==== 本文抜粋 ====

さらに、「絶対に逃げてはならない」と考えている人は、「逃げる」という選択肢を取り入れるべきです。これは自分の経験を鑑みて言うのですが、「逃げることは許されない!」と考えていると、「会社(学校)へ行くか、死ぬか」という二択で、日々をやりすごすような状態になるかもしれません。それは、すごくしんどい。

仕事とか学業とか、社会生活において、命より大事なものはありません。どんなことも、命あってのものです。

命と同じくらい大事なもの、人によっては自分の命より大事と言えるものもあるかもしれないけれど、命がなくなったら、大事なものをいつくしむことはできません。だから、大切にしたいものがあるならば、可能な限り、命は捨てない方がいい。

……と、そんなこと言われなくてもわかっていると思います。そういうことも全部わかった上で、それでもすべて投げ出してしまいたいほどに苦しいから「死にたい」と思うわけで。

====

必要な作業:
(A) 本文について、次の問いに答えてください。
(i) 「逃げることは許されない!」と考えていると、どのような二択で日々をやりすごす状態になるかもしれないとされているか。
(ii) 命がなくなったら何ができなくなると述べられているか。
(iii) 人が「死にたい」と思うのは、どれほど苦しいからだとされているか。
(B) 本文でかぎかっこ「」に囲まれている語句を、出てくる順にすべて挙げてください。
この後に続く行は使わなくてかまいません。

==== 提供情報 ====

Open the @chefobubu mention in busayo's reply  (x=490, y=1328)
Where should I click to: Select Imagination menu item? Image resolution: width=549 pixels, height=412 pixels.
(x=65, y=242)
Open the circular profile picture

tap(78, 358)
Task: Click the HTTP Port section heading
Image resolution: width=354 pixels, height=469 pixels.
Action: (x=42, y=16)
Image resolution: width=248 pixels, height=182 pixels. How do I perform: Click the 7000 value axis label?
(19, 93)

====

各作業の解答:
(A)
(i) 「会社(学校)へ行くか、死ぬか」という二択
(ii) 大事なものをいつくしむこと
(iii) すべて投げ出してしまいたいほどに苦しいから

(B)
「絶対に逃げてはならない」
「逃げる」
「逃げることは許されない!」
「会社(学校)へ行くか、死ぬか」
「死にたい」